The reasons behind the anti-Kurdish hostility of political Islam in general, and the Arab and Turkish “Muslim Brotherhood” in particular, are very well known throughout history. However, it seems that even the enemies of Kurds are hesitating as a result of what Kurds have done in northern Syria.
In the last ten years, Kurds have transformed northeastern Syria into a relatively safe territory that has bloomed in a democratic atmosphere compared to the rest of Syria. Regarding women’s rights, the Kurds presented to the world the most civilised image. They have been part of the victory against ISIS terrorism by taking up arms and running institutions and governments. In northern Syria the women are involved in all the sectors they were previously excluded from, and are adding beauty to art, music, dance and singing.
Recently, social media pioneers circulated pictures of a Kurdish girl named Nazik Al-Ali dancing ballet. She is 21 years old and a student at Aleppo University, where she studies chemistry. Nazik Al-Ali, was keen on sending messages of hope through art, and dancing ballet in particular. While dancing, she painted street art, challenging preconceptions, including the societal view that limits women in certain areas.
Pictures of Nazik on the streets of Qamishli caused arguments on social media between mostly Kurdish supporters from northern Syria or other cities and people from the Turkish-backed opposition and the Muslim Brotherhood. Some of the Syrian opposition group (Muslim Brotherhood) have rudely criticised what Nazik Al-Ali has done, and they argued that her dance does not comply with their moral principles, but they themselves steal and rape women in Afrin and seize people’s money and property.
To follow up on this event, I have contacted the Kurdish ballerina Nazik Al-Ali, who lives in Qamishli, to ask her about the beautiful work she did during the ballet performances in the streets of Qamishli, at a time when the war was still going on in her homeland, as well as threats of terrorism and the presence of Covid-19.
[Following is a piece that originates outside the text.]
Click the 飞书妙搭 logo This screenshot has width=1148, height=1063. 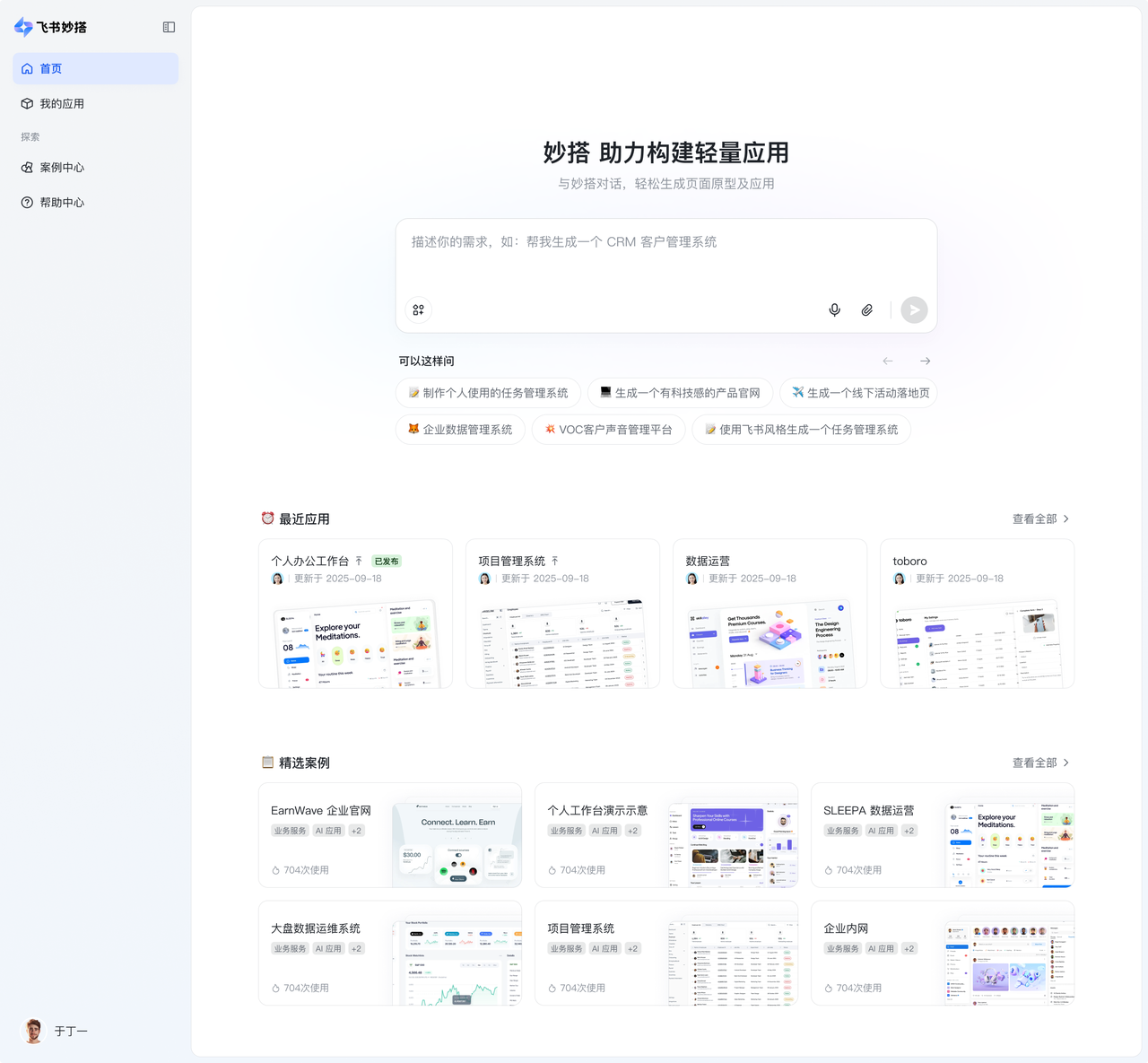pyautogui.click(x=51, y=27)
In her interview with Medya News, Nazik said: “Since childhood I have had a passion and love for ballet which is considered one of the most elegant dance arts…” Stressing her love for ballet, Nazik explained, “I started dancing in 2018 with a troupe in Damascus, then I performed in Aleppo and finally in the dark streets of Qamishlo.” She also performed ballet in the old streets of Damascus to send a message of love and peace.
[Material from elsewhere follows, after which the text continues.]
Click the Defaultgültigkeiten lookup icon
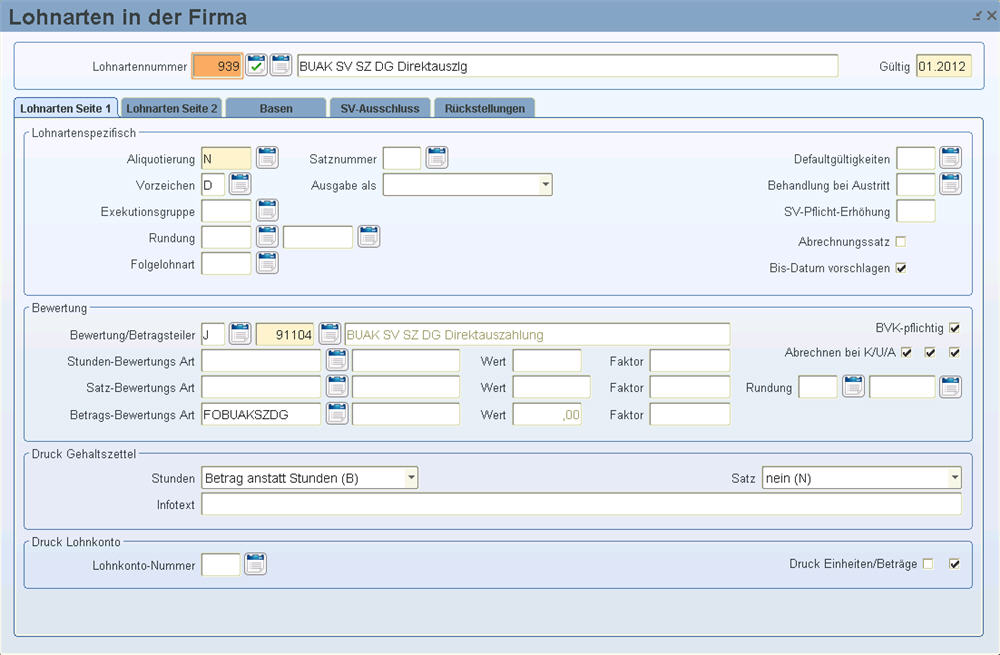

On her dancing last week in the streets of Qamishlo, Nazik said: “Despite the devastating war and darkness created by the deadly coronavirus pandemic, my message from that dance was a message of peace and hope… My dance in the streets of my city was in a black dress, and in the absence of good people from those places, it was a cry of defiance from my body and soul to challenge the killers of life, to return the soul to our beautiful streets, to end of the war, the elimination of the pandemic, and to offer a little hope in life to overcome the complexities of the era.”
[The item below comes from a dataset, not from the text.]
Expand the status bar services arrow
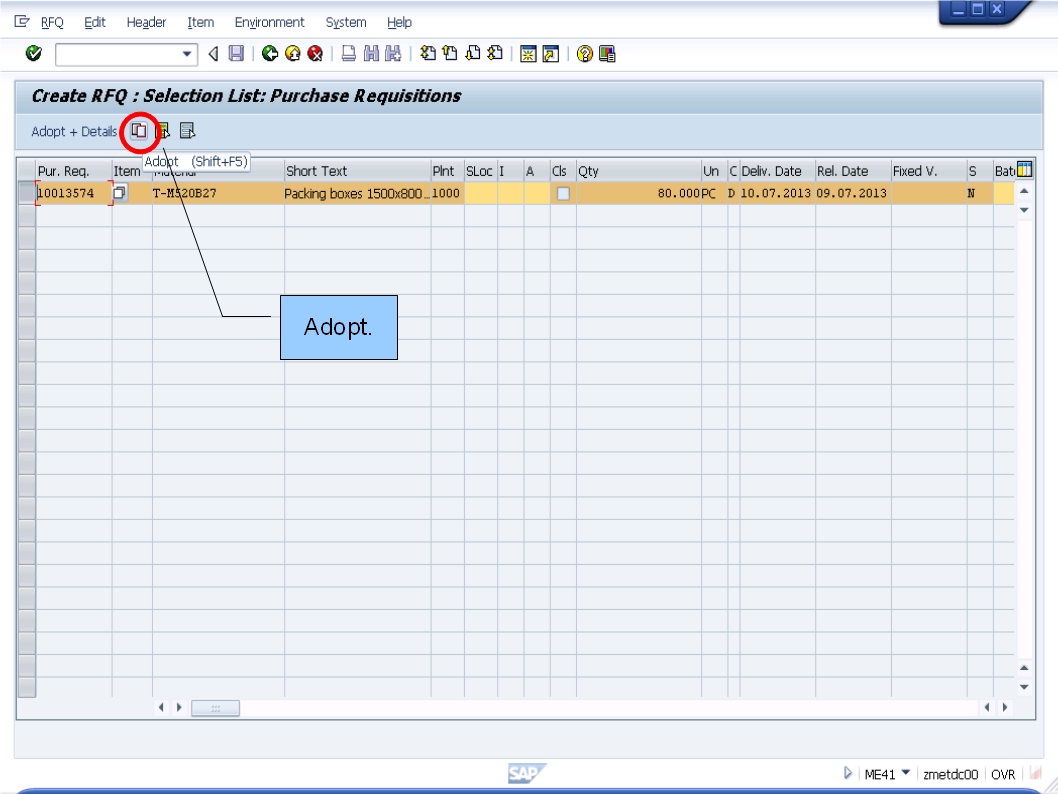 pos(849,775)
With regard to people’s opinions of what Nazek did, she said: “The differences in people’s opinions are very natural parts of life, there will always be positive and negative opinions. We shall not be affected by negative opinions. We can always take advantage of the criticism and turn it to encouragement and reasons to improve… Everyone sees life differently based on his or her audience, interest and culture. We should not see life as other people want it to be seen.”